Academic labs could be converted to perform clinical work and process SARS-CoV-2 diagnostic assays with rapid turnaround times (TAT) to meet increased demand for testing during the COVID-19 pandemic. Investigators from Boston University and Boston Medical Center (BMC) provided an outline of how they adapted a lab in an article published online May 10 in Med.
The global public health crisis caused by COVID-19 has caused significant delays in the processing of diagnostic tests for SARS-CoV-2 infection. It has also led to the dichotomy of clinical labs overwhelmed with a backlog of tests while many academic labs have been shuttered to comply with social distancing rules.
But what if academic labs were converted to perform clinical work? A team led by senior author George Murphy, PhD, an associate professor of medicine at Boston University, decided to find out by converting its lab to process SARS-CoV-2 tests.
"As with other basic biology labs across the country, we were forced to shutter operations due to the pandemic," Murphy explained in a statement. "We saw that our friends and colleagues at Boston Medical Center were going into battle on the front lines of this pandemic, but that they were having to wait seven to 10 days for results from state and commercial laboratory facilities. This was unacceptable to us, and we decided we needed to take action."
To address the testing deficiency, Murphy and his team converted their biosafety level 2 plus (BSL-2+) basic science research facility into a clinical diagnostic laboratory.
The team requested and received emergency use authorization (EUA) from the U.S. Food and Drug Administration (FDA) to repurpose the lab to process a real-time reverse transcription polymerase chain reaction (RT-PCR) test developed to detect viral SARS-CoV-2 RNA from nasopharyngeal swabs.
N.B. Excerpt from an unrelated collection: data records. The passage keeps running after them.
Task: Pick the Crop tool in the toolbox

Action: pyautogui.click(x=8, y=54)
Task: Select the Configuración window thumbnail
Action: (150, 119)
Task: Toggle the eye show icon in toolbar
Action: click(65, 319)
The lab is currently functioning as an accredited space under CLIA guidelines and those from the College of American Pathologists (CAP).
The lab's medium-throughput diagnostic assay can process over 50 patient samples on a single real-time RT-PCR plate and the automated pipeline works with BMC's electronic medical record system to expedite the testing process. The new test has allowed BMC to significantly reduce the test result TAT from five to seven days to less than 24 hours.
Importantly, the lab's test was developed with techniques and reagents that are likely to remain available during the pandemic. Molecular biology expertise provided by Murphy and his team enabled them to design an assay with the flexibility to use various reagents at each step of the process.
"Our 'home-brew' assay is extremely flexible, allowing us to slot in various reagents at multiple points and eliminating potential supply-chain issues," Murphy said.
The authors hope that their success will serve as a blueprint for other academic centers and community hospitals lacking capital-intensive automated laboratory machinery to quickly "stand-up" as an in-house real-time PCR-based diagnostic assay for SARS-CoV-2 testing of their own underserved populations.